Each lender filed UCC-1s with the Indiana Secretary of State, with MainSource filing in February, 2014 and LEAF filing two UCC-1s for the farm equipment in December, 2015.
The Debtor's name as it appears on his most recently issued unexpired Indiana state driver's license is "Ronald Markt Nay." LEAF's UCC-1s filed with the Indiana Secretary of State omitted the letter "t" from the Debtor's middle name and listed the Debtor's name on both of the UCC-1s as "Ronald Mark Nay."
On May 13, 2016, the Debtor commenced Chapter 11 bankruptcy proceeding and, shortly thereafter, MainSource initiated this adversary proceeding claiming that it has a first priority security interest in the two specific pieces of farm equipment and that LEAF's purchase money security interests are not properly perfected due to the error in recording the Debtor's name in the UCC-1s.

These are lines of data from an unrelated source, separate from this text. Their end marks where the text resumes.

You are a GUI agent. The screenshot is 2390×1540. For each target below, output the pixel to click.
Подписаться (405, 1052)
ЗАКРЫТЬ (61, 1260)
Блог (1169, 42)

The court ruled that LEAF's inadvertent omission of the letter "t" from the Debtor's middle name invalidates LEAF's UCC-1s and as a result MainSource is entitled to judgment as a matter of law. Under Indiana Code § 26-1-9.1-506, a UCC-1 filing must meet the requirements of IC 26-1-9.1-501 through 25-1-9.1-527 to be an effective filing in the respective Secretary of State where the debtor is domiciled. In particular, where the UCC-1 fails sufficiently to provide the name of the debtor in accordance with IC 26-1-9.1-503(a) then it is deemed "seriously misleading," and is therefore a defective filing. Section 503(a) provides that "if the debtor is an individual to whom a driver’s license has been issued, a financing statement sufficiently provides the name of debtor only if it provides the name of the individual which is indicated on the driver’s license."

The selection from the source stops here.